In a delayed exchange, you can identify replacement property up to the last day of the identification period.
The maximum time for a delayed exchange is 180 days from the date that you or your agent transfers the relinquished property to the qualified intermediary (QI).
Keep in mind that after you have transferred replacement property, you still have until December 31 of the year following when you actually received cash or other boot to identify which property it will be if more than one was identified as replacement property. We have your replacement property waiting, and we’re here to help save time on the extension paperwork and help the people that say, “close my 1031 exchange fast!”
An important point to remember is that it is possible for replacement property’s FMV to be more or less than the relinquished property’s FMV depending on what happens during escrow.
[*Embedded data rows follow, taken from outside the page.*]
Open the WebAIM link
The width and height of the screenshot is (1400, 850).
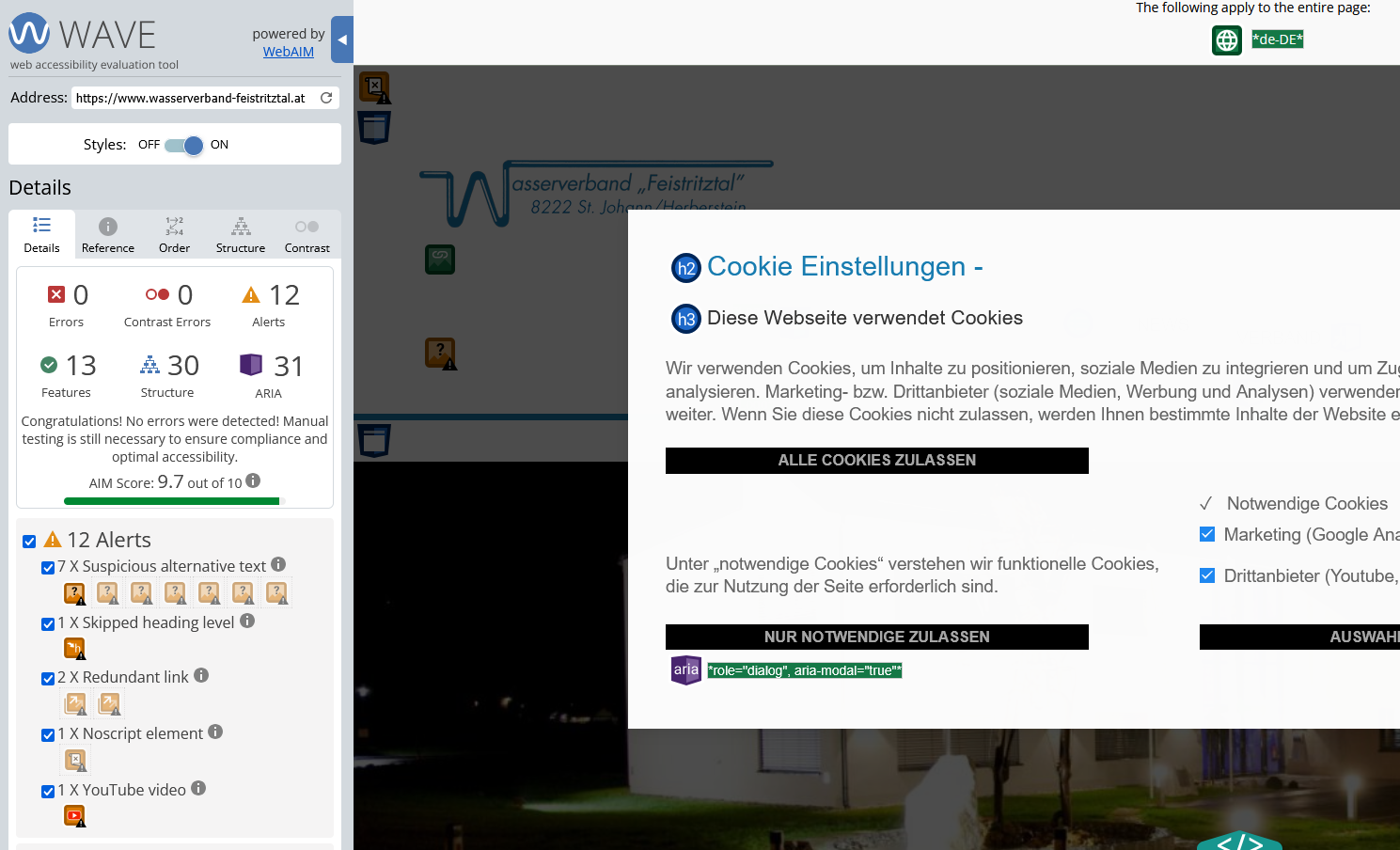[289, 52]
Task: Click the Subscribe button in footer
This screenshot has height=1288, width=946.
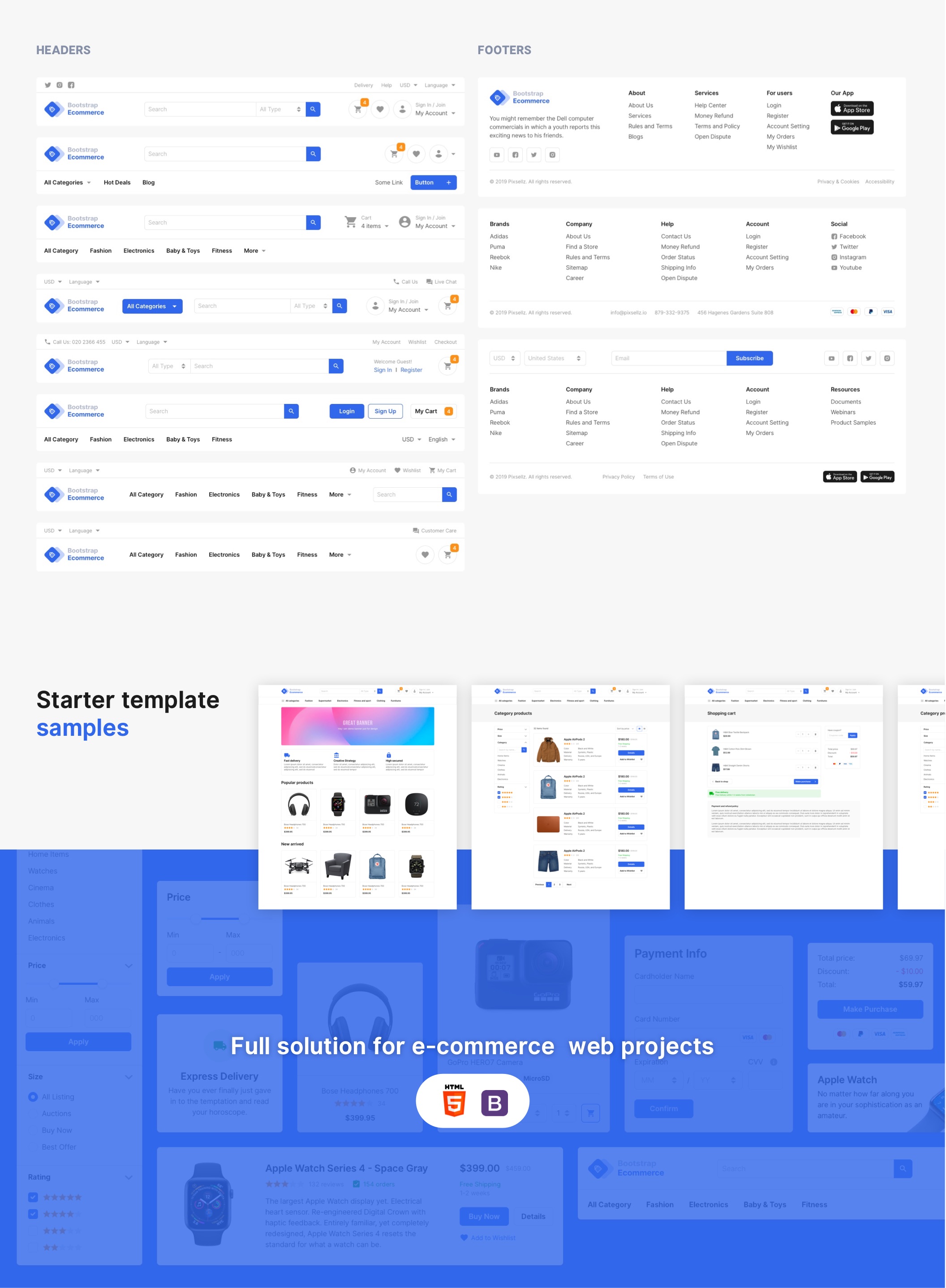Action: (750, 358)
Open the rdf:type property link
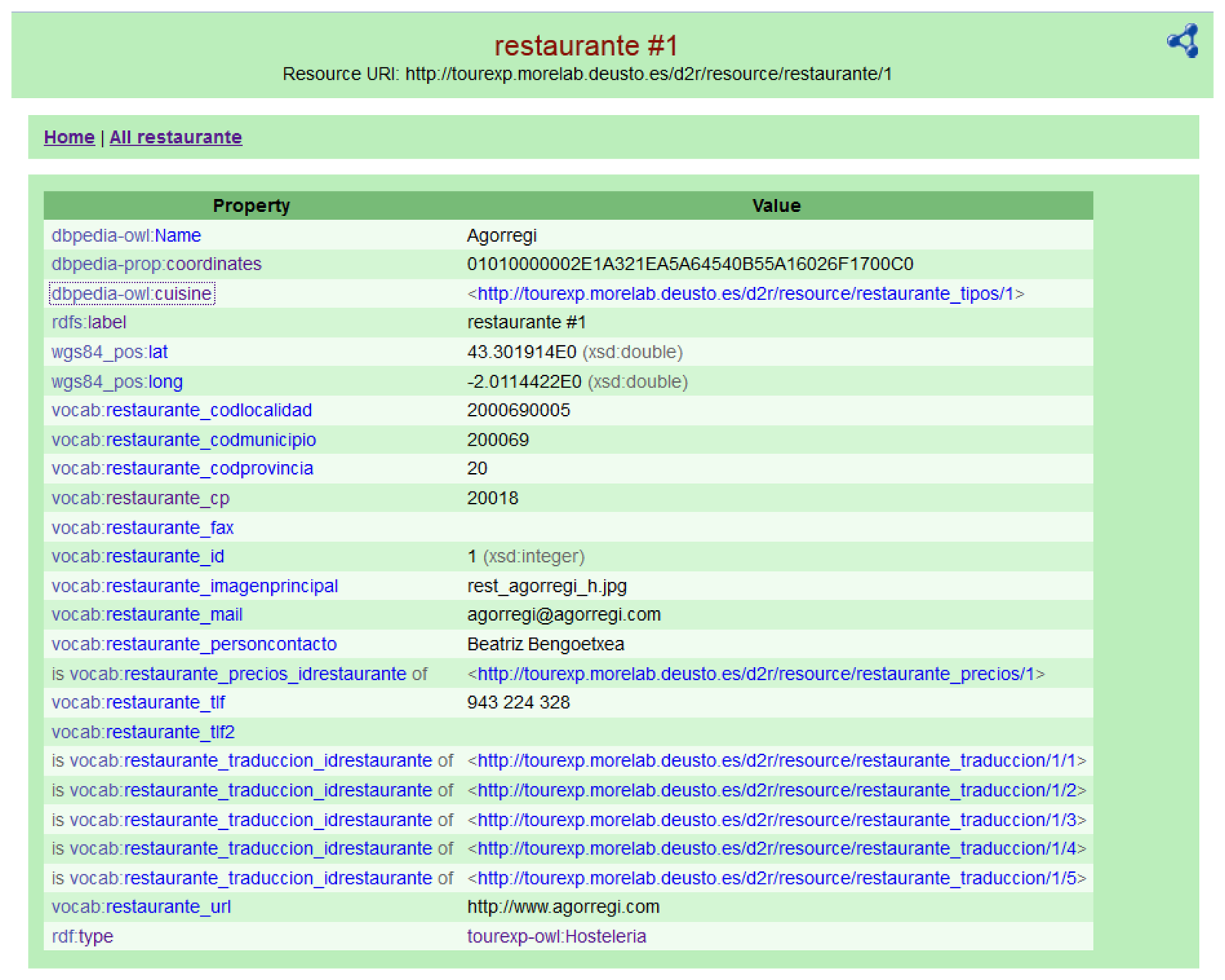Screen dimensions: 1225x980 82,936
You lose your 1031 exchange rights if you knowingly dispose of the relinquished property within two years after the exchange, so ideally you do not want to go into this unless you are sure that there will be no complications with closing.
IRS Section 1031 provides several methods for identifying replacement property. The delayed-exchange method, the reverse-exchange method, and the closing-agent methods are laid out by the IRS. Another form of 1031 Exchange that work for some people is a TICA 1031 Exchange.
How does a 1031 tax deferral work?
How can a professional help me with my exchange? It’s always good to have an idea going into escrow what you want to do with your 1031 exchange because it is a complicated process that requires some planning. In some cases where there may be multiple properties involved or very little time before leaving the country or moving out of state, we will help a client identify a replacement property before our initial meeting or even before you sign a contract on your current house so that we can expedite the process without any problems. We do not mind getting started early as long as everyone is on the same page and understands what is going to happen next.
You need someone that knows how to close a 1031 exchange quickly!
There are other steps that need to be taken before you can successfully complete a 1031 exchange extension, which is why it’s important to contact an accountant or tax professional in order to understand how they work and what all of this entails.
This article provides only general information about how to get an extension to a 1031 exchange program. It is not exhaustive nor should it be considered advice on any particular matter. The author explicitly disclaims liability for damages incurred by relying on these contents or related materials from third parties. Always seek the help of a qualified legal, accounting, real estate professional and/or such related professionals when dealing with specific legal or financial issues.